第58回研究会『ハゲに悩む ─劣等感の社会史』読書会

2021年12月18日(土)

(ZOOMオンラインにて開催)

森正人先生をお迎えしての、『ハゲに悩む―劣等感の社会史』読書会

2021年12月18日14時~17時、第58回研究会は、『ハゲに悩む―劣等感の社会史』(ちくま新書2013年発行)の読書会をオンラインで開催しました。

参加者は18名で、男性の身体について、様々な角度から意見を交換しました。著者の森正人先生(三重大学人文学部教授)もお迎えできたことで、地理学からのアプローチの面白さにも触れることができました。

本書は、聞き覚え、見覚えのあるテレビコマーシャルから始まります。そして薄毛・脱毛についての評価の歴史的変遷、とりわけ近代以降、それらが近代医学的な見地から説明され直すようになった経緯が論じられます。
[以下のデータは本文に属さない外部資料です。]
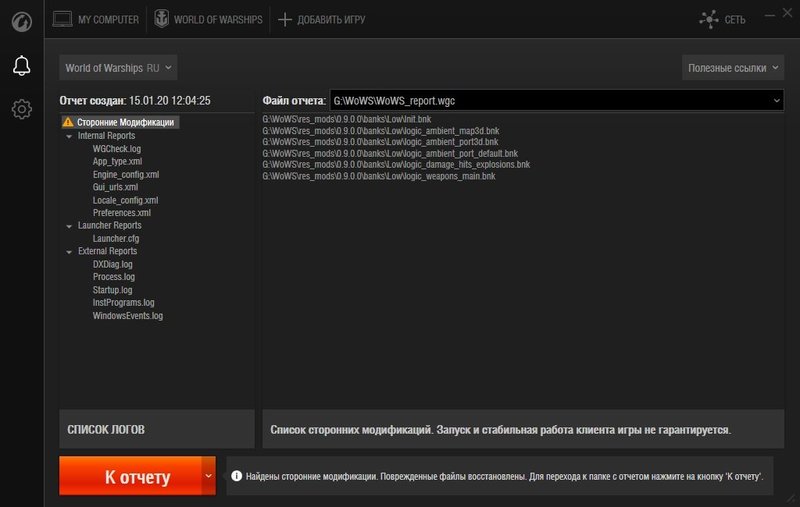Collapse the Internal Reports tree node
Screen dimensions: 800x507
tap(68, 136)
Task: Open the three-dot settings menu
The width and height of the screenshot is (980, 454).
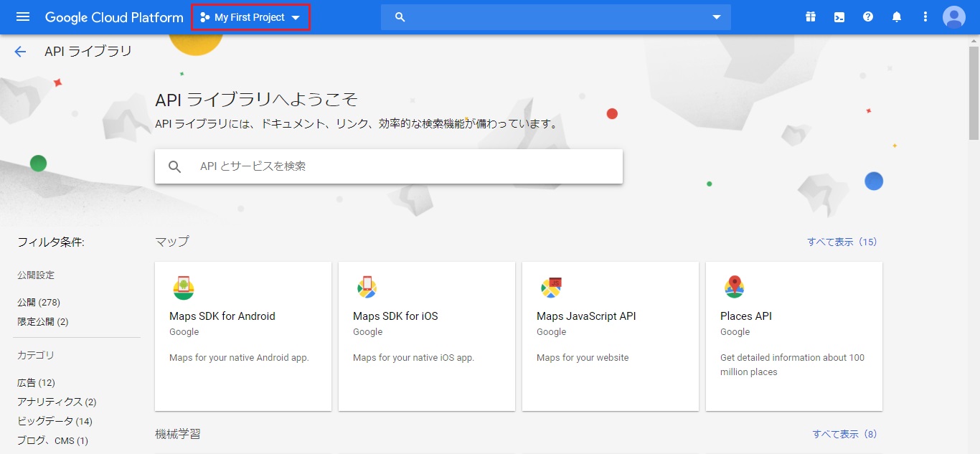Action: (925, 16)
メディア、養毛剤・頭髪化粧品、かつらビジネスなどによって、薄毛・脱毛現象が積極的に語られることで、劣等感や不安感が集団的なものとなっていく過程が示されます。

現在、薄毛の予防と治療は、頭皮につけるものから錠剤を体内に取り込むものまで、幅が広がりました。同時に、自分もいつか禿げるかもしれないという脱毛不安も醸成され続けている、と著者は指摘しています。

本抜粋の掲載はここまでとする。